The result showed 49 documents that matched the query. But, the articles I was interested appeared
in the first five results list. So,
sometimes less is better.
3.
I
wanted to find documents about gardening techniques for areas that have little
rain. I submit a query with query
3. I found the information I need with
relative ease.
4.
Then,
I wanted to test the ignore word ending feature of the greenstone
software. I wanted to see if I can get
similar results that I saw with query 3.
With query 4, the first 5 results were different than query 3. There were less documents found than in
query and the documents seem to focus more gardens than gardening techniques
for hostel environments. For example,
some documents were on the gardening accounting - measuring income from the garden. This was not what I wanted to see.
5.
In
query 5, I wanted to try an advance query, using Boolean “and”, “or”, or
“not.” So, I first looked for food
processing with fruits. I found
documents on fruit processing, but most documents were on fruit and nut
processing. So, I proceeded to query 6.
6.
This
query looks for fruit processing only but not nut processing. With the query I entered in query 6, there
were not articles on nuts, as expected.
7.
I
wanted to find some articles on food poisoning and how they have a potential to
cause deaths. With the query in 8, the
search showed that no document matched the query. The system returned that word count for poison was 2 words, death
was 9 words and food was 1036 words.
8.
With
this query, I was able to find food poisoning issues.
9.
I
wanted to find water treatment problems with the title instead of the chapters.

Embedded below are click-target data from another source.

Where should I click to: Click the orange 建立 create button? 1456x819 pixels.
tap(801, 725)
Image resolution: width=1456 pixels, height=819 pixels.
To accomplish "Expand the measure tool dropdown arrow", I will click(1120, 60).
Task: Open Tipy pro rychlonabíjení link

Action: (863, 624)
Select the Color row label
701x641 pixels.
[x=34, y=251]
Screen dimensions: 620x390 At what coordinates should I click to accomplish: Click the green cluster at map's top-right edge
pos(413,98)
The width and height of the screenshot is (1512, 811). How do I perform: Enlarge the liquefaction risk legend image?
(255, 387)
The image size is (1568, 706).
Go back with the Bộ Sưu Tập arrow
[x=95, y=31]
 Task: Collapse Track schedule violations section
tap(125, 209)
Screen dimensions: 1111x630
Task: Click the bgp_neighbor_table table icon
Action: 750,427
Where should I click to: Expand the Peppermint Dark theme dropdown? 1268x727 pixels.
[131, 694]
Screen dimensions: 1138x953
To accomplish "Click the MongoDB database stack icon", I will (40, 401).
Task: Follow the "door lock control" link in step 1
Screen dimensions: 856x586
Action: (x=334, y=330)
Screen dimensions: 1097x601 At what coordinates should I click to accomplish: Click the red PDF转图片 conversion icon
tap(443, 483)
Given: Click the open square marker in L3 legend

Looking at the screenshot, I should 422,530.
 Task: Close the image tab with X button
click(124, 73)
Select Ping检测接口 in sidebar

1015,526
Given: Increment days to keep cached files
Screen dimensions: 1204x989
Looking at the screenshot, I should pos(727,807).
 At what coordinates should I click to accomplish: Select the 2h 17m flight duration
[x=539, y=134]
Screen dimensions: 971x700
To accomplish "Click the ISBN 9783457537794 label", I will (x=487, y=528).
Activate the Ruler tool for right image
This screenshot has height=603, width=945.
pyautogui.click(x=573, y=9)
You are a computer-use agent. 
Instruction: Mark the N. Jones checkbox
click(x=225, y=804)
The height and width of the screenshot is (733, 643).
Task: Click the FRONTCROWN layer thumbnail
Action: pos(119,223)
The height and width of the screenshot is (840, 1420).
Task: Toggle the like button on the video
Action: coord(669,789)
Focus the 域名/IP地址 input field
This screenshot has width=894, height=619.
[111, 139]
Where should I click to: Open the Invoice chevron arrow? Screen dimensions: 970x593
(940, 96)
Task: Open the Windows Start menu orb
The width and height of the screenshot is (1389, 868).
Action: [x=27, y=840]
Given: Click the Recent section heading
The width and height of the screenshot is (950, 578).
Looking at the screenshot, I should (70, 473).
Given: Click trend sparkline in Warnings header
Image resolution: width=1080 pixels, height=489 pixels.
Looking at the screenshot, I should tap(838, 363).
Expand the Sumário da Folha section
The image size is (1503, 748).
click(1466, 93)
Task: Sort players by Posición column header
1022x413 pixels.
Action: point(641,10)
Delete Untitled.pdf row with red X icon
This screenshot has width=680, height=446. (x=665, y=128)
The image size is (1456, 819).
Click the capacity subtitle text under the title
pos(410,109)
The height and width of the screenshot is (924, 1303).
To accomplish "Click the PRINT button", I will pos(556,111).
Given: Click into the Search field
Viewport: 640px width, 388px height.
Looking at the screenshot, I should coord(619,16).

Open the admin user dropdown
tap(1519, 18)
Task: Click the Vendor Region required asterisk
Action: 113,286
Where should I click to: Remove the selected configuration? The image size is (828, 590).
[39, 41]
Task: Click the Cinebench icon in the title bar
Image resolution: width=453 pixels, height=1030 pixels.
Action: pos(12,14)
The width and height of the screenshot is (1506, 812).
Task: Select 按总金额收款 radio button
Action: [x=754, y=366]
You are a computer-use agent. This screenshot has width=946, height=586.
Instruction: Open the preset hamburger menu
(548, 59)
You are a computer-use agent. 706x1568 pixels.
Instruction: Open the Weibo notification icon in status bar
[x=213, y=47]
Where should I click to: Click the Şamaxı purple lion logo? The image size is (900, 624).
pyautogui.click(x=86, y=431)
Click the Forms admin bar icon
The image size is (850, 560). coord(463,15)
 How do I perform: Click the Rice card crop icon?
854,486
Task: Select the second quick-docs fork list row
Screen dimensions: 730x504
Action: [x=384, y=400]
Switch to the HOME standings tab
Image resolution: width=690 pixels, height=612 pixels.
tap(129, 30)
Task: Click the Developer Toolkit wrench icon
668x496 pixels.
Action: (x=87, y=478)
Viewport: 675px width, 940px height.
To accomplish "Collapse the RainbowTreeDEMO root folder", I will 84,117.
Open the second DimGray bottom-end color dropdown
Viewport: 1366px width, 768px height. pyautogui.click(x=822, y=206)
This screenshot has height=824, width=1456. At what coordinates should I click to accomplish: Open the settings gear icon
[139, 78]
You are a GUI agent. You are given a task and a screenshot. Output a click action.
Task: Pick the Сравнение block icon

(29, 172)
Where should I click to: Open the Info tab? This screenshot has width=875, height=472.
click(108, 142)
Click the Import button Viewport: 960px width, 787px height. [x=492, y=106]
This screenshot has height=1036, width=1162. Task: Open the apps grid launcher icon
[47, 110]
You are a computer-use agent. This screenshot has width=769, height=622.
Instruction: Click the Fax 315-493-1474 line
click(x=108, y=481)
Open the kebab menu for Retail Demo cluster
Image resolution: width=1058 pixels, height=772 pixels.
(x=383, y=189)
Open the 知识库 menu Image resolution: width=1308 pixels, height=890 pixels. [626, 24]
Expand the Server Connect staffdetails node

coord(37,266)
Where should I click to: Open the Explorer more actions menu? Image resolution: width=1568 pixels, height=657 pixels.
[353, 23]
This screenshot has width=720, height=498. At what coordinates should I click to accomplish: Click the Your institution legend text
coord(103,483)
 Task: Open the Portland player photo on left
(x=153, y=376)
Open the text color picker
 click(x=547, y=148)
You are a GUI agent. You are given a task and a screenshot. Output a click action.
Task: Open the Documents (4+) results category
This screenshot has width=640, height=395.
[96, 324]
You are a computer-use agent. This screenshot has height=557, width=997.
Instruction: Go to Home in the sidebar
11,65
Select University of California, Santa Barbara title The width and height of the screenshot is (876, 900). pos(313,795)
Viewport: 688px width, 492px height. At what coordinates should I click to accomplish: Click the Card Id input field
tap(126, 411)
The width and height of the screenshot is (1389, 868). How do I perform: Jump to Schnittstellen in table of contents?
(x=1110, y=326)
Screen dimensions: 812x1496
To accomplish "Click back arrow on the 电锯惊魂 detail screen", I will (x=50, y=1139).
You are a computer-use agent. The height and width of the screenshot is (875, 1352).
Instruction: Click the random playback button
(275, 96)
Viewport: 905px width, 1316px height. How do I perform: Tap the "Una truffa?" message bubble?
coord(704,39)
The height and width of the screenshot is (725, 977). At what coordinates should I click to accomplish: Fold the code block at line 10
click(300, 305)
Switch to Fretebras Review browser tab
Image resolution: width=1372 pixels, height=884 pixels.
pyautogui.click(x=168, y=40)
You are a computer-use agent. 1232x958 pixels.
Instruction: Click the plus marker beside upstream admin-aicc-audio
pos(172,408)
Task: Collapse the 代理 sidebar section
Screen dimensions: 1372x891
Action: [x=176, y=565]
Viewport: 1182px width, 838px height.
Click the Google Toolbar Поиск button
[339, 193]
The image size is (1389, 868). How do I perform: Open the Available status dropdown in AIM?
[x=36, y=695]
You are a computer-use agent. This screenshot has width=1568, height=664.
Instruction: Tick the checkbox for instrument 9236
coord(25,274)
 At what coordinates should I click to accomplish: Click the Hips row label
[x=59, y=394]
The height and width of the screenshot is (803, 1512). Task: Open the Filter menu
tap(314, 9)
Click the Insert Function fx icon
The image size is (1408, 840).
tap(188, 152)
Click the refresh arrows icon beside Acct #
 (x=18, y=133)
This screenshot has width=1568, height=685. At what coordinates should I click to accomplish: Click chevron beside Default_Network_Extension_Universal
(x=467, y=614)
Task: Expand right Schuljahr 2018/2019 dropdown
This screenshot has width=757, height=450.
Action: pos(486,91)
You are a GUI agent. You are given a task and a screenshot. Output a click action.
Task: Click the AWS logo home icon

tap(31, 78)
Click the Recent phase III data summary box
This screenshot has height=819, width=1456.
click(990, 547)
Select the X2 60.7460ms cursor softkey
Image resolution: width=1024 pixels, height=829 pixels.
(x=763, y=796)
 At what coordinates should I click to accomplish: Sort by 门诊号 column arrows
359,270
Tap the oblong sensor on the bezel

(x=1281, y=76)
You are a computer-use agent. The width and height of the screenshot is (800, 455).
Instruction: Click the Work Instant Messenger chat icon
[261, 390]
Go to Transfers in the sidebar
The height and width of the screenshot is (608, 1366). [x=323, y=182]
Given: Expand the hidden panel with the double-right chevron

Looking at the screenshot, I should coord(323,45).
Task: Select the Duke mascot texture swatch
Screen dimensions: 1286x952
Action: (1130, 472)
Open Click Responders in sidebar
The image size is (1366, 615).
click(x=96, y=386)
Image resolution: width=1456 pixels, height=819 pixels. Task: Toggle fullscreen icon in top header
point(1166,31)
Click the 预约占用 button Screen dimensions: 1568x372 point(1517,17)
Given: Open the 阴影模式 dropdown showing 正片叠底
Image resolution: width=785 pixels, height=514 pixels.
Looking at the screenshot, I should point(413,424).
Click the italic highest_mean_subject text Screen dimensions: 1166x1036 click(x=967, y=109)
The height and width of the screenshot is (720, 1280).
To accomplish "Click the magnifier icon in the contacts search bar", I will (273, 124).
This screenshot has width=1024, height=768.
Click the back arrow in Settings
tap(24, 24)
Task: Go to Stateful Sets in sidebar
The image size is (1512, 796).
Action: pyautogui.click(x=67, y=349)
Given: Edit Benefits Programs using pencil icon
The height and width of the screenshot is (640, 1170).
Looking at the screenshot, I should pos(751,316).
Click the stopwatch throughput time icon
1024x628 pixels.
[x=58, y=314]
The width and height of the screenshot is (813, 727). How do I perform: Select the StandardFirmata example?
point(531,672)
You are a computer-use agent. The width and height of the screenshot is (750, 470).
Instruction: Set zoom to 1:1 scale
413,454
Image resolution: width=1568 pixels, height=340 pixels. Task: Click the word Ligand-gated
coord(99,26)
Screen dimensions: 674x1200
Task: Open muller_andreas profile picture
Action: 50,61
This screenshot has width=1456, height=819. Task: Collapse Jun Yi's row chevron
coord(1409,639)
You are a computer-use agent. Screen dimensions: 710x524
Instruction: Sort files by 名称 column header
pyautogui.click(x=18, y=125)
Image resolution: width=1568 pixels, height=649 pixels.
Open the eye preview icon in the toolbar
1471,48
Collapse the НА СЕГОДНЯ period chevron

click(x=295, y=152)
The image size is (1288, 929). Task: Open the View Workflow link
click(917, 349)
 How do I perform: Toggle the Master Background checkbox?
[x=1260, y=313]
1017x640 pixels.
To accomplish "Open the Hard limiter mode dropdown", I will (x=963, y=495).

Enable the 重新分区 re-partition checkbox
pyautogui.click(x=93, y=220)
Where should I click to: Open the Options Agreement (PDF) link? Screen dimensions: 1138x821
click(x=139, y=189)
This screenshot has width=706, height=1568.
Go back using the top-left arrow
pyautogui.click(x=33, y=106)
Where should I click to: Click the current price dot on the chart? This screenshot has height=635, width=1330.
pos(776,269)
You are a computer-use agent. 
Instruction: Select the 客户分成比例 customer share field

10. I wanted to find alcohol related
problems. With the query in number 10,
I was able to find that information.
This was for the purpose of a general query.
One of
the features that the Greenstone software provides is the ability to create
your own digital library from the source files that you have. So to test this feature out, I had to find
some books in electronic form and create my own little digital library. So, I decided to create a small digital
library on religion. First, I went to
several web sites and got ten books in electronic form on religion. Then I choose collector on the front page of
the Greenstone software. From there, it
was very simple to create my own digital library. The Greenstone software has five steps that help you to create
you own library.
The first
step is specifying the name and location of the collection. I filled out text boxes for the name of your
collection, an email address, and information about the collection. Next, I provided source data for the
library. Then there was a menu to
configure the collection, but the standard configuration is fine. Then I choose build collection. There is a status bar that gives information
on exactly what the process. The
Greenstone software has plugins that will automatically transfer word, pdf, and
plain text files into html files. The
collection was created very easily with no problems. Since it will be difficult for me to show you that this
collection exist, I will demonstrate this collection in class during the
presentation so that you can see it.
3. How Greenstone links what we have learned in information storage and retrieval class?
The
Greenstone software is a great piece of software that can create digital
libraries very quickly. It not only
will create the digital library, but it will automatically generate an index. The index is then used in different ways
according to the type of query structure you are interested in using.
Weighted
vector query is the default query structure used by the Greenstone
software. The software or documentation
does not specifically say that it is using a weighted vector query. But based on what I have learned in
information storage and retrieval class, I recognize that the query type that
they are using is very similar to a weighted vector query. This is because the index of terms is
weighted based on the frequency of the word in the library. The documentation states that if a word
occurs more frequently, it is given a smaller weight than a more unique
word. This implementation for these
library types is extremely useful as well as practical, especially for the
purpose of searching through special collections. For example, in the Religion collection that I created, the word
“religion” would occur many times. This
is because it is a collection on religion.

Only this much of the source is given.